The Current State of HTML5 Forms

The search Type

<input type=search>
<input type=search results=5 autosave=some_unique_value>

Live Demo

Firefox
3.6
Firefox
4
Safari
5
Safari Mobile
iOS 4
Chrome
6+
Opera
10.6+
IE
9
IE
10 PP2
Android
2.3
Kinda supported Supported Supported Supported Supported Supported Kinda supported Supported No support

Supported Browser Screenshots


Safari 5
Opera 11
Chrome 17 (ignore the styling of the input, the dropdown is what you get natively)

The Low Down

The search input type is used to designate the input as being used for search.
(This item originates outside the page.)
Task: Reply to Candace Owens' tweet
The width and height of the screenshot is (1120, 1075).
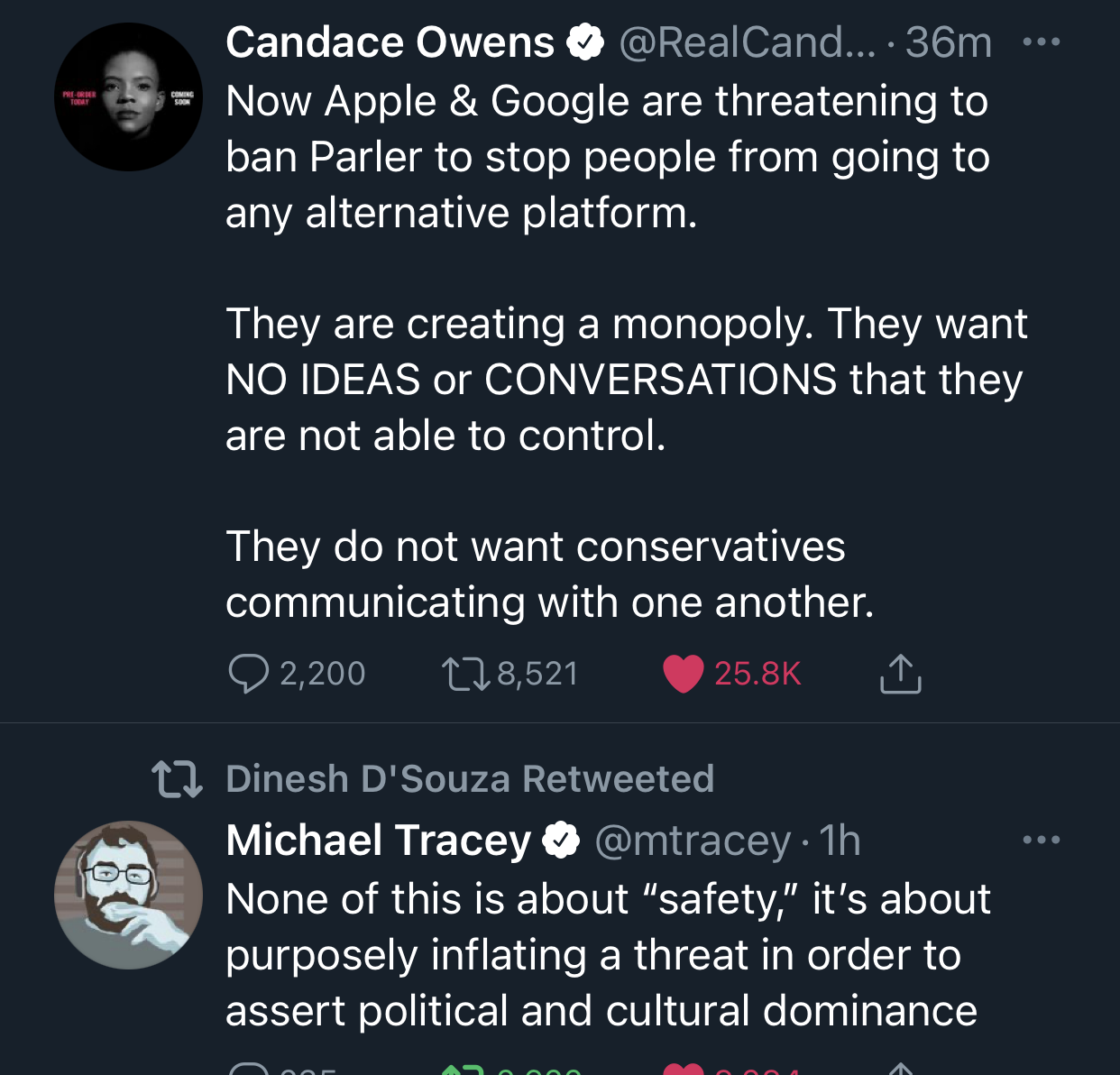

  • Support is a bit arbitrary here as the spec doesn't require any special treatment for search fields. Android is marked as no support just because it doesn't do anything special where all other browsers do.
  • The results and autosave attributes shown above are not standard.
  • Safari 5 and Chrome 6+ (on OS X) round the corners of search inputs. When a value is present, a light gray x control shows up on the right of the input which can be clicked to clear the value. These same browsers on Windows do not round the corners of the inputs. Presumably the OS X rounding is to match the look of search inputs in the operating system (Finder windows).
  • Opera (test 11.50) rounds the corners only.
  • Firefox (test up to 6 beta) and IE (tested up to 10) do not round corners.
  • WebKit's special styling prevents many CSS attributes from functioning as expected: padding, font stuff (only three allowable font-sizes), border, background... You can remove any special styling and limitations and return the look back to a regular text input with:
    -webkit-appearance: none;
  • Falls back to a regular text input.
  • More info here, including font-size limitations.
  • Use case: combine with datalist to help users with common search terms.
  • In Chrome 17 (or possibly before, but not as early as 13), you get a dropdown menu of past searches when the field comes into focus.